Chaotic ... um homem transporta caixas de sapatos numa Vespa no centro do Cairo.
Chaotic … um homem transporta caixas de sapatos numa Vespa no centro do Cairo. Fotografia: Khaled Elfiqi/EPA

Não há dúvida de que a população do Cairo em rápida expansão precisa desesperadamente de habitação. O número de habitantes cresceu em meio milhão em 2017, tornando-a a cidade com o crescimento mais rápido do mundo. O Grande Cairo, actualmente uma megalópole, abrigou 22,9 milhões de pessoas em meados de 2016 e está projectado para conter 40 milhões até 2050. Mas a cidade já está rodeada por uma grande colecção de cidades planeadas meio vazias, cada uma delas um monumento falhado à incapacidade dos seus promotores de afastar a maior parte da população do centro do Cairo.

“As ‘cidades’ do Cairo já existentes no deserto servem na sua maioria o extremo muito mais alto do espectro economicamente”, diz Mohamed Elshahed, um urbanista egípcio e editor do Observador do Cairo. “Todas elas incluem a habitação social como parte dos seus desenvolvimentos. Mas isso não significa que não será um pequeno por cento de um projecto imobiliário especulativo muito maior, que é o que está realmente em causa”

Os trabalhadores incapazes de se deslocarem para a nova capital podem ser capazes de utilizar o comboio eléctrico e o monocarril propostos para chegar ao trabalho, mas também não há garantias de que estes sejam competitivos em termos de preços. “Para que o novo capital tenha sucesso, se o objectivo é reduzir o congestionamento, não é simplesmente mudar alguns milhares de empregados”, diz Elshahed. “A maioria dos empregados do governo não possuem carros particulares, por isso não é como se fossem eles a congestionar o centro do Cairo”

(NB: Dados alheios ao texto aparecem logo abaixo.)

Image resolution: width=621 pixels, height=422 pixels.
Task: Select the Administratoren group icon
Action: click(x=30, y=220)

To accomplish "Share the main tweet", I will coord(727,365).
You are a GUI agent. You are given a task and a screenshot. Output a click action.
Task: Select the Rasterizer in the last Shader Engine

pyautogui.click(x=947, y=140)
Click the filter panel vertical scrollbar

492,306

Um mapa de ligações de transporte planeadas para a nova capital mostra o Cairo na extrema esquerda.
Um mapa de ligações de transporte planeadas para a nova capital mostra o Cairo na extrema esquerda. Fotografia: ACUD

El-Husseiny, no entanto, está determinado que a sua visão, por si só, irá atrair um número suficiente de novos residentes, incluindo embaixadas estrangeiras e os que aí trabalham. “Dar-lhes-emos benefícios não disponíveis no velho Cairo, ruas largas e uma cidade inteligente”, diz ele, continuando a delinear algo bastante distópico: “Uma cidade inteligente significa uma cidade segura, com câmaras e sensores em todo o lado. Haverá um centro de comando para controlar a cidade inteira”. Um porta-voz da Embaixada Britânica no Cairo diz que, embora o governo egípcio tenha localizado espaço para as embaixadas, elas estão actualmente “a avaliar a mudança”. Outras embaixadas contactadas pelas Cidades Guardiãs hesitaram, mas não quiseram discutir isto publicamente.

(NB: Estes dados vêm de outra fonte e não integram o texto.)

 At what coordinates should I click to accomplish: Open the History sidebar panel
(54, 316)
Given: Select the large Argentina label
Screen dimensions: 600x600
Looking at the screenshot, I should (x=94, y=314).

“O Cairo não é adequado para o povo egípcio”, diz El-Husseiny. “Há engarrafamentos em todas as ruas, a infra-estrutura não consegue suportar a população, e está muito cheia. Sem qualquer plano director específico, começou a tornar-se feio… não há humanidade”

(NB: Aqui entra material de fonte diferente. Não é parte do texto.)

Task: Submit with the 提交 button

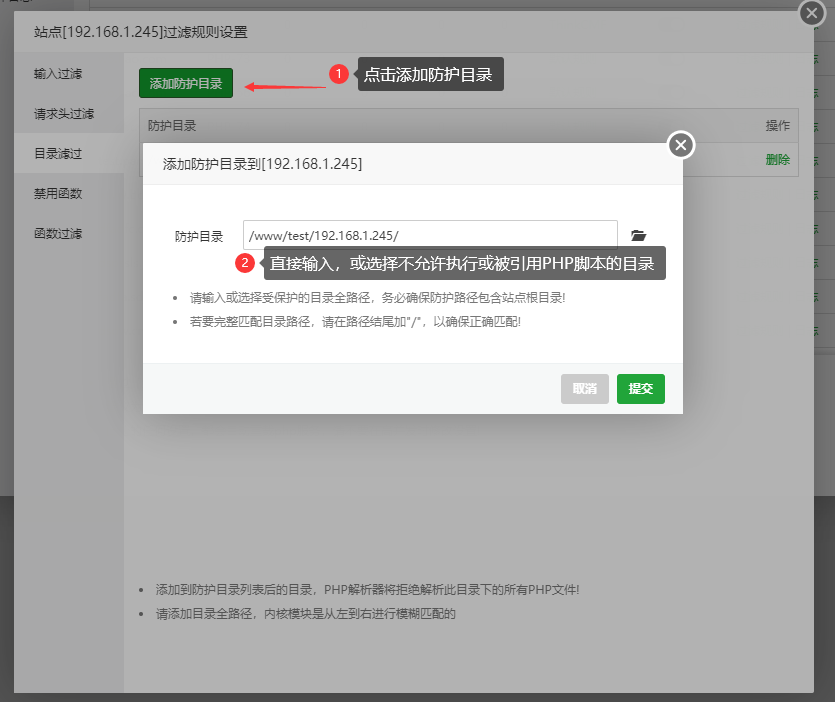Action: [x=640, y=389]
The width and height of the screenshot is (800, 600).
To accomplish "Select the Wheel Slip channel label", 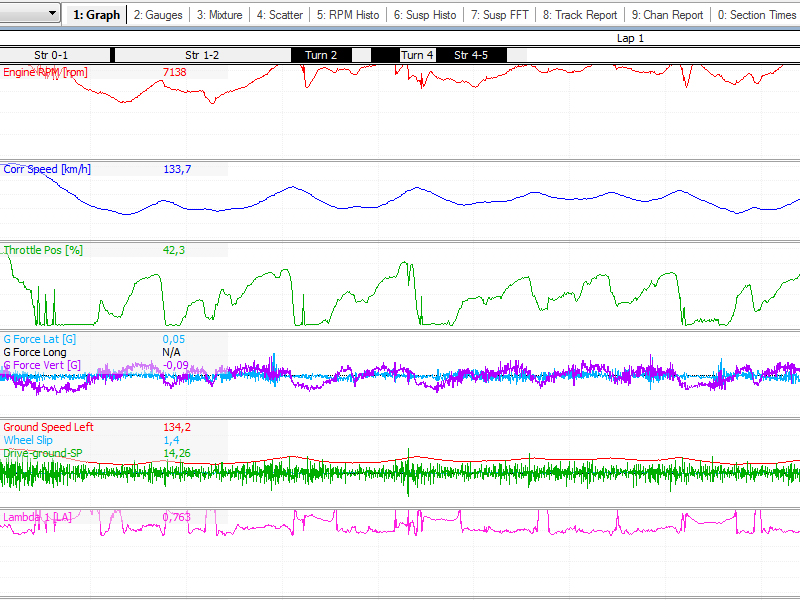I will 28,440.
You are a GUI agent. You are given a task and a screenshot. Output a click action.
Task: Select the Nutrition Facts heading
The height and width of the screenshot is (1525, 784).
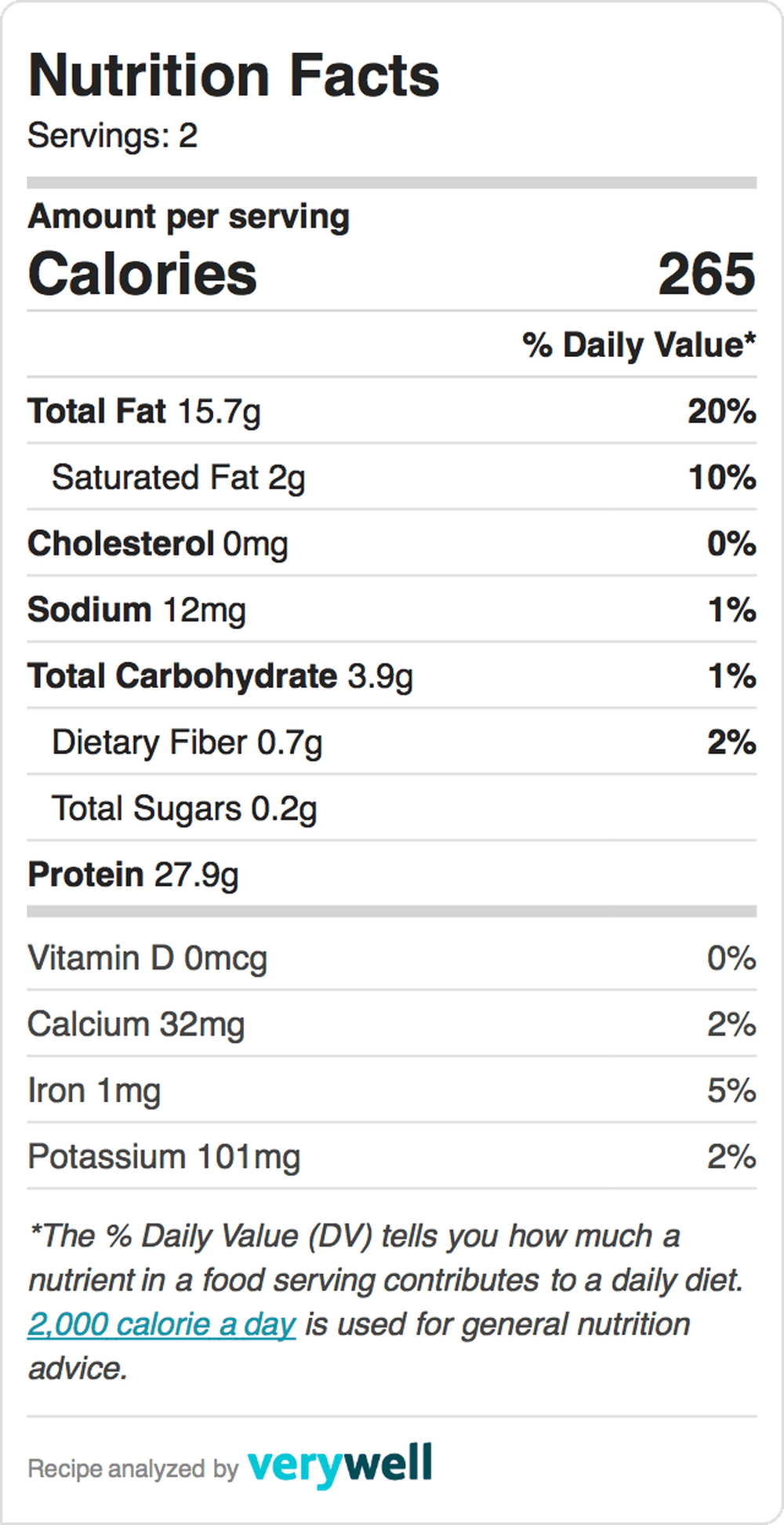pyautogui.click(x=234, y=75)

Não há dúvida de que o congestionamento do Cairo faz os residentes fantasiarem com a fuga, embora ruas largas, janelas de vidro duplo, águas abertas e topiarias podadas pareçam mais os sonhos de Londres ou Chicago suburbanos do que ideias bem adaptadas à planície desértica.

Mas El-Husseiny é inflexível. “Precisamos de um ponto de referência, de uma nova capital. Temos o direito de ter um sonho e este é o nosso sonho.”